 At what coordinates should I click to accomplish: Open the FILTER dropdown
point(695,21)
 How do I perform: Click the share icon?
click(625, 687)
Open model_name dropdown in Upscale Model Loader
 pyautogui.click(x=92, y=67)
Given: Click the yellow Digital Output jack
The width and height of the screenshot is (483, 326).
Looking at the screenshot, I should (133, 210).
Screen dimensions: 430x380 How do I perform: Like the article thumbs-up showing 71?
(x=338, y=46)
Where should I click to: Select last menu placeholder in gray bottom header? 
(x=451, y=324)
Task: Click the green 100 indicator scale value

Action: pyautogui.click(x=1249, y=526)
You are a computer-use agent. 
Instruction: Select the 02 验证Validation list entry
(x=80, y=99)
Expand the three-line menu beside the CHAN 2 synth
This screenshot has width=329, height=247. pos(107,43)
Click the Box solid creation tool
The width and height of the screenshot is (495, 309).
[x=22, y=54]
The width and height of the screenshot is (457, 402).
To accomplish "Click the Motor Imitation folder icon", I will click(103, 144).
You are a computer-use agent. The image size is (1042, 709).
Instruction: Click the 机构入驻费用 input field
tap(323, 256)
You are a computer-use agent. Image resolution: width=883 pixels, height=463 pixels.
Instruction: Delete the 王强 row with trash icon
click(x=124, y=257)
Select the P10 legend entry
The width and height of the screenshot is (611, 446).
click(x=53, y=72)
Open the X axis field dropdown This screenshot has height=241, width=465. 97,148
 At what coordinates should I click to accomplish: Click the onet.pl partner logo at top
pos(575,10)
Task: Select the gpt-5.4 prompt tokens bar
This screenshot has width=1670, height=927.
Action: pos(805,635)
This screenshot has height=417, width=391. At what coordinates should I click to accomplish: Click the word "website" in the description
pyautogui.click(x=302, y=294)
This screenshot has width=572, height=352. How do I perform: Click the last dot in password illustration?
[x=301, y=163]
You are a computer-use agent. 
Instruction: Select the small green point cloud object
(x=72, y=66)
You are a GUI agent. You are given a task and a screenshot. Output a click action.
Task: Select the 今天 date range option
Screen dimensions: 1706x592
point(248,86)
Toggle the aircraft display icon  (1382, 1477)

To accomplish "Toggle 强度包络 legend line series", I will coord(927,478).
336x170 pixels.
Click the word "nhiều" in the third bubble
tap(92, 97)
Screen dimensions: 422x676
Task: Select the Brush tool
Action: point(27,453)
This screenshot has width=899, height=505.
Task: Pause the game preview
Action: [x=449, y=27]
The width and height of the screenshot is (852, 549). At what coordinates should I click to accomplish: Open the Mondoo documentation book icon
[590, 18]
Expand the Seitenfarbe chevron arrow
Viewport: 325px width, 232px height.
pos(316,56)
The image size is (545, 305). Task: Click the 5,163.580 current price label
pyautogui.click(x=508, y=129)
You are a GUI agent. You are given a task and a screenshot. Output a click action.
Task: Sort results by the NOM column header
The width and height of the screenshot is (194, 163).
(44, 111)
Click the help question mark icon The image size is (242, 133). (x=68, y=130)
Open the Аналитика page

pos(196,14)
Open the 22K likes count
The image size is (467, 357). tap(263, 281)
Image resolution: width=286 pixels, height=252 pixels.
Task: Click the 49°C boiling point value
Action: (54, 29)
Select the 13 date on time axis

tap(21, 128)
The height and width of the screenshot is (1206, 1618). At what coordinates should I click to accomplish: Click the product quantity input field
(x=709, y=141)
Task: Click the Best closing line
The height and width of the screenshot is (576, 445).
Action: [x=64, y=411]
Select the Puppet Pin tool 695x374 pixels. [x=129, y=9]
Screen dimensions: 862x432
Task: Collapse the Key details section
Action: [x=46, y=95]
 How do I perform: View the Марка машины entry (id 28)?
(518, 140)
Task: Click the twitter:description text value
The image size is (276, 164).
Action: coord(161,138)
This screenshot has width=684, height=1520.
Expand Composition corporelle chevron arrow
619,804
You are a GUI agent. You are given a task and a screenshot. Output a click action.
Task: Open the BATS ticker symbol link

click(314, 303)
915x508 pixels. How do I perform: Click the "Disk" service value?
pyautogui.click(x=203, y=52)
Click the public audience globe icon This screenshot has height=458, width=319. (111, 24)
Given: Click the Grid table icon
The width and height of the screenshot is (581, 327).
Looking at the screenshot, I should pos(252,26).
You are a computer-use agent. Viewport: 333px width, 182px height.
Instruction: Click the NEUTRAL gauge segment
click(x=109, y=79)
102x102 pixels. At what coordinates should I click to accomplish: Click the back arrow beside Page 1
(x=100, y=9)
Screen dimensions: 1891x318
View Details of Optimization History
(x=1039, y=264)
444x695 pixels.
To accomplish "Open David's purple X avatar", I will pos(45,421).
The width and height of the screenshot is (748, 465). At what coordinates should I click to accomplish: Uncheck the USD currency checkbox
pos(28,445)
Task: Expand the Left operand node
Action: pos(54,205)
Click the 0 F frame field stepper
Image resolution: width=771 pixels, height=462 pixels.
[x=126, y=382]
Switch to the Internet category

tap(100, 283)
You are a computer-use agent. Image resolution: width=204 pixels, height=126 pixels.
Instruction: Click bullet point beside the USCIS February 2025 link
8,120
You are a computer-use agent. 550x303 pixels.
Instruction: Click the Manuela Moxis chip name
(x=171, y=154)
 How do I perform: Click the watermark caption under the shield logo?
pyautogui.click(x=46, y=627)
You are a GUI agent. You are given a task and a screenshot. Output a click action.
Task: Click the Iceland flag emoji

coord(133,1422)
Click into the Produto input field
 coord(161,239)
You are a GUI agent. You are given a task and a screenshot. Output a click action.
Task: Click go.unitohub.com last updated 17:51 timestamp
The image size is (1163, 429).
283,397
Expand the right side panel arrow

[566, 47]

____

What to do
Copy the listing word for word.

Exercise answer
 At what coordinates should I click to accomplish: Open the FILTER dropdown
point(695,21)
 How do I perform: Click the share icon?
click(625, 687)
Open model_name dropdown in Upscale Model Loader
 pyautogui.click(x=92, y=67)
Given: Click the yellow Digital Output jack
The width and height of the screenshot is (483, 326).
Looking at the screenshot, I should (133, 210).
Screen dimensions: 430x380 How do I perform: Like the article thumbs-up showing 71?
(x=338, y=46)
Where should I click to: Select last menu placeholder in gray bottom header? 
(x=451, y=324)
Task: Click the green 100 indicator scale value

Action: pyautogui.click(x=1249, y=526)
You are a computer-use agent. 
Instruction: Select the 02 验证Validation list entry
(x=80, y=99)
Expand the three-line menu beside the CHAN 2 synth
This screenshot has width=329, height=247. pos(107,43)
Click the Box solid creation tool
The width and height of the screenshot is (495, 309).
[x=22, y=54]
The width and height of the screenshot is (457, 402).
To accomplish "Click the Motor Imitation folder icon", I will click(103, 144).
You are a computer-use agent. The image size is (1042, 709).
Instruction: Click the 机构入驻费用 input field
tap(323, 256)
You are a computer-use agent. Image resolution: width=883 pixels, height=463 pixels.
Instruction: Delete the 王强 row with trash icon
click(x=124, y=257)
Select the P10 legend entry
The width and height of the screenshot is (611, 446).
click(x=53, y=72)
Open the X axis field dropdown This screenshot has height=241, width=465. 97,148
 At what coordinates should I click to accomplish: Click the onet.pl partner logo at top
pos(575,10)
Task: Select the gpt-5.4 prompt tokens bar
This screenshot has width=1670, height=927.
Action: pos(805,635)
This screenshot has height=417, width=391. At what coordinates should I click to accomplish: Click the word "website" in the description
pyautogui.click(x=302, y=294)
This screenshot has width=572, height=352. How do I perform: Click the last dot in password illustration?
[x=301, y=163]
You are a computer-use agent. 
Instruction: Select the small green point cloud object
(x=72, y=66)
You are a GUI agent. You are given a task and a screenshot. Output a click action.
Task: Select the 今天 date range option
Screen dimensions: 1706x592
point(248,86)
Toggle the aircraft display icon  (1382, 1477)

To accomplish "Toggle 强度包络 legend line series", I will coord(927,478).
336x170 pixels.
Click the word "nhiều" in the third bubble
tap(92, 97)
Screen dimensions: 422x676
Task: Select the Brush tool
Action: point(27,453)
This screenshot has width=899, height=505.
Task: Pause the game preview
Action: [x=449, y=27]
The width and height of the screenshot is (852, 549). At what coordinates should I click to accomplish: Open the Mondoo documentation book icon
[590, 18]
Expand the Seitenfarbe chevron arrow
Viewport: 325px width, 232px height.
pos(316,56)
The image size is (545, 305). Task: Click the 5,163.580 current price label
pyautogui.click(x=508, y=129)
You are a GUI agent. You are given a task and a screenshot. Output a click action.
Task: Sort results by the NOM column header
The width and height of the screenshot is (194, 163).
(44, 111)
Click the help question mark icon The image size is (242, 133). (x=68, y=130)
Open the Аналитика page

pos(196,14)
Open the 22K likes count
The image size is (467, 357). tap(263, 281)
Image resolution: width=286 pixels, height=252 pixels.
Task: Click the 49°C boiling point value
Action: (54, 29)
Select the 13 date on time axis

tap(21, 128)
The height and width of the screenshot is (1206, 1618). At what coordinates should I click to accomplish: Click the product quantity input field
(x=709, y=141)
Task: Click the Best closing line
The height and width of the screenshot is (576, 445).
Action: [x=64, y=411]
Select the Puppet Pin tool 695x374 pixels. [x=129, y=9]
Screen dimensions: 862x432
Task: Collapse the Key details section
Action: [x=46, y=95]
 How do I perform: View the Марка машины entry (id 28)?
(518, 140)
Task: Click the twitter:description text value
The image size is (276, 164).
Action: coord(161,138)
This screenshot has width=684, height=1520.
Expand Composition corporelle chevron arrow
619,804
You are a GUI agent. You are given a task and a screenshot. Output a click action.
Task: Open the BATS ticker symbol link

click(314, 303)
915x508 pixels. How do I perform: Click the "Disk" service value?
pyautogui.click(x=203, y=52)
Click the public audience globe icon This screenshot has height=458, width=319. (111, 24)
Given: Click the Grid table icon
The width and height of the screenshot is (581, 327).
Looking at the screenshot, I should pos(252,26).
You are a computer-use agent. Viewport: 333px width, 182px height.
Instruction: Click the NEUTRAL gauge segment
click(x=109, y=79)
102x102 pixels. At what coordinates should I click to accomplish: Click the back arrow beside Page 1
(x=100, y=9)
Screen dimensions: 1891x318
View Details of Optimization History
(x=1039, y=264)
444x695 pixels.
To accomplish "Open David's purple X avatar", I will pos(45,421).
The width and height of the screenshot is (748, 465). At what coordinates should I click to accomplish: Uncheck the USD currency checkbox
pos(28,445)
Task: Expand the Left operand node
Action: pos(54,205)
Click the 0 F frame field stepper
Image resolution: width=771 pixels, height=462 pixels.
[x=126, y=382]
Switch to the Internet category

tap(100, 283)
You are a computer-use agent. Image resolution: width=204 pixels, height=126 pixels.
Instruction: Click bullet point beside the USCIS February 2025 link
8,120
You are a computer-use agent. 550x303 pixels.
Instruction: Click the Manuela Moxis chip name
(x=171, y=154)
 How do I perform: Click the watermark caption under the shield logo?
pyautogui.click(x=46, y=627)
You are a GUI agent. You are given a task and a screenshot. Output a click action.
Task: Click the Iceland flag emoji

coord(133,1422)
Click into the Produto input field
 coord(161,239)
You are a GUI agent. You are given a task and a screenshot. Output a click action.
Task: Click go.unitohub.com last updated 17:51 timestamp
The image size is (1163, 429).
283,397
Expand the right side panel arrow

[566, 47]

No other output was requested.